* EXERCISE BRIEF *
Write only the number of lines in the records beneath that hold "button".

* GIVEN ENTRIES *
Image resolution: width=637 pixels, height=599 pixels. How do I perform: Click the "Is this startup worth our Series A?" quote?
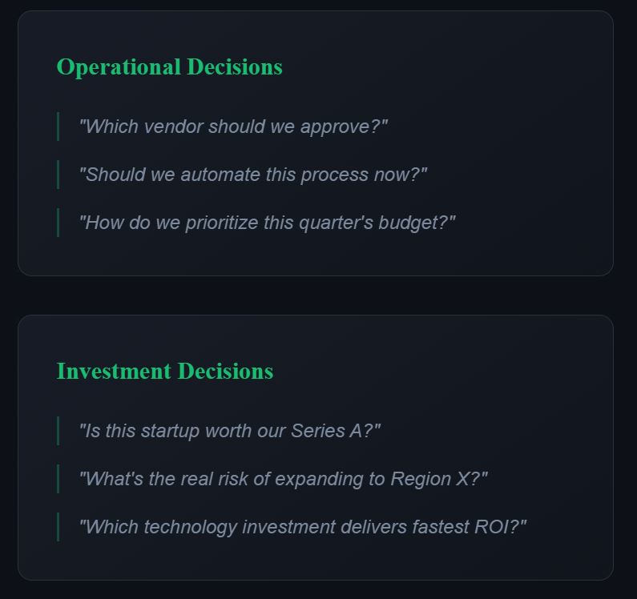click(229, 431)
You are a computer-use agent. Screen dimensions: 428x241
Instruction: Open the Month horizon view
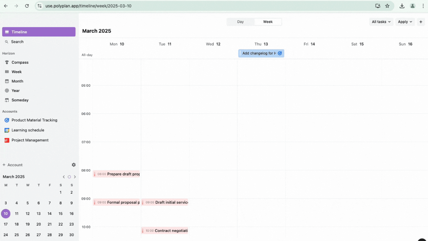click(x=17, y=81)
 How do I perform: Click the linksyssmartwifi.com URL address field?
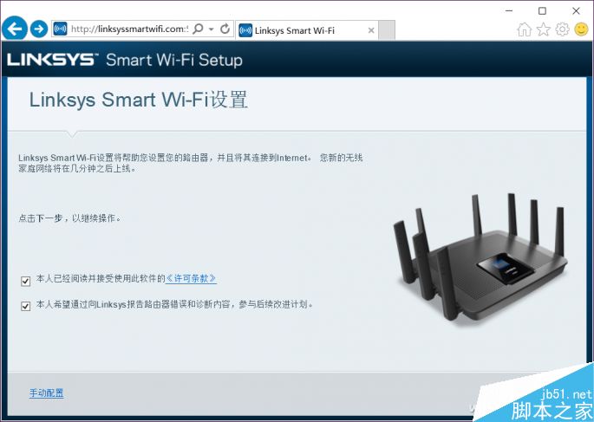click(129, 29)
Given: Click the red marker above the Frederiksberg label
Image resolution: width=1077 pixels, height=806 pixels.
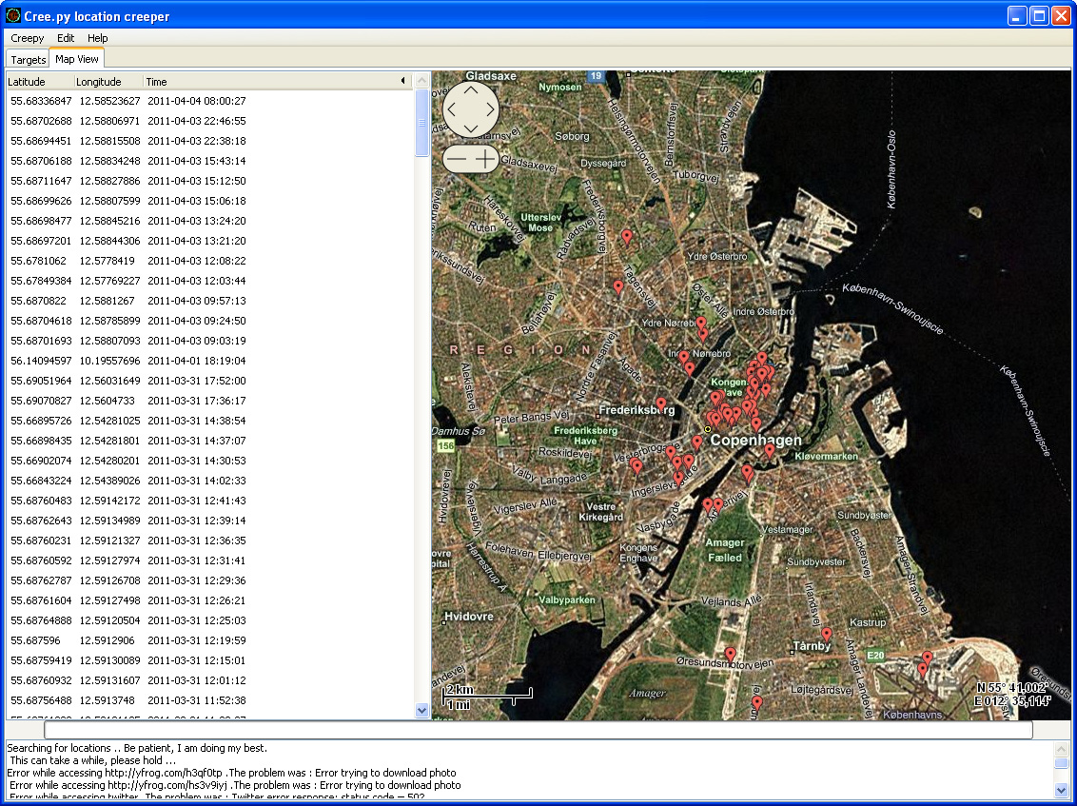Looking at the screenshot, I should pos(661,403).
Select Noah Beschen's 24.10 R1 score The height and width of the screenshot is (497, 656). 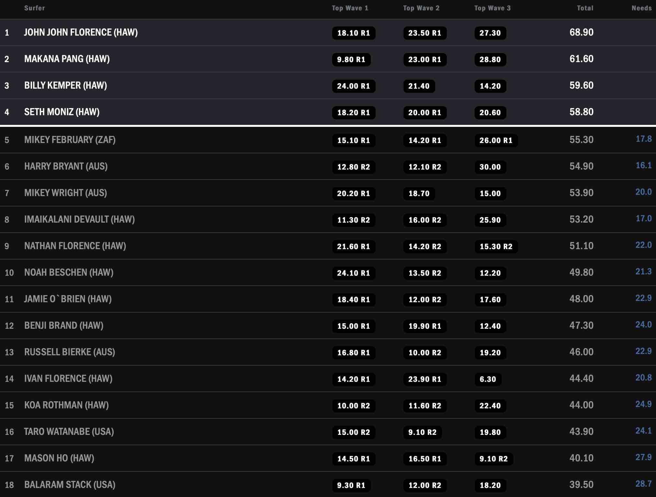point(353,273)
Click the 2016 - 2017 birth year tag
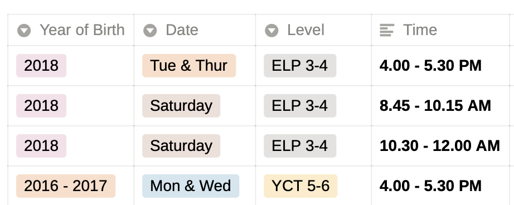This screenshot has height=205, width=514. tap(66, 186)
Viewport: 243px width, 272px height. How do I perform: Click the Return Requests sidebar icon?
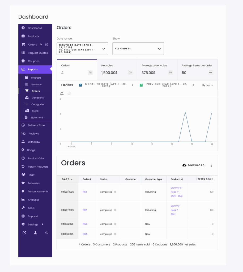coord(24,166)
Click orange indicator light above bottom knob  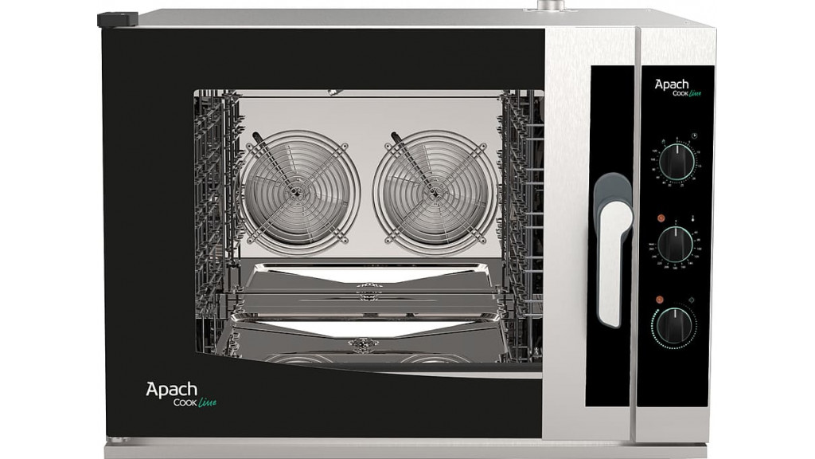(x=660, y=300)
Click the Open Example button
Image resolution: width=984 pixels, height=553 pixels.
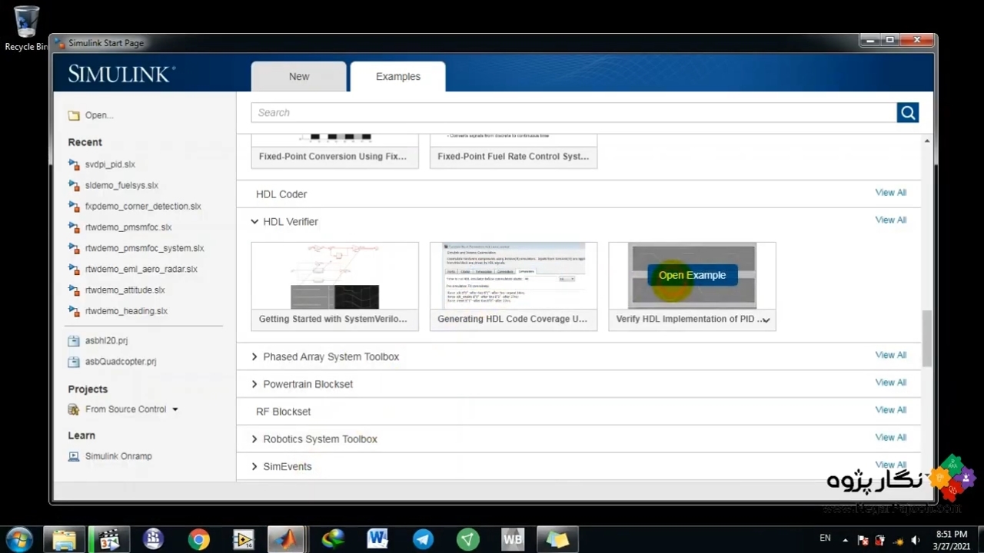click(x=692, y=275)
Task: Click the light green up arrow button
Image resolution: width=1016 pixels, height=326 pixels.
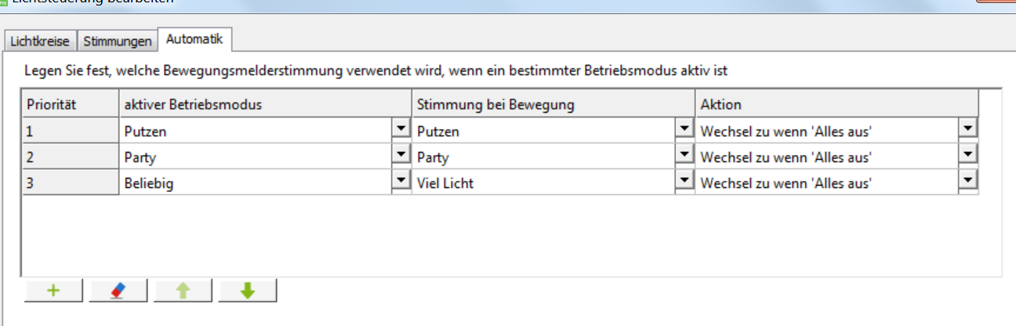Action: [183, 291]
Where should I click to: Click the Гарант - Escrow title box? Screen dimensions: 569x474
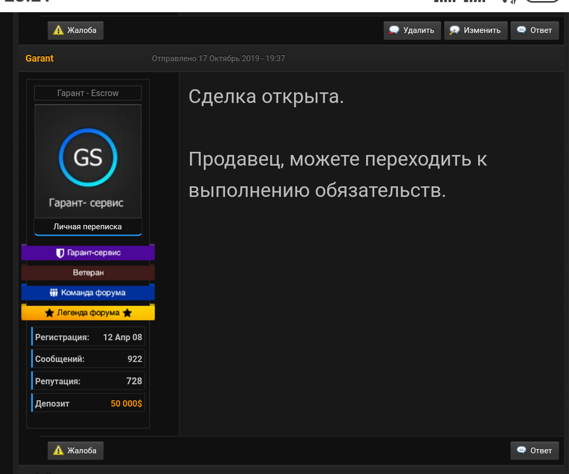[88, 93]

* SOLUTION TO THE EXERCISE *
2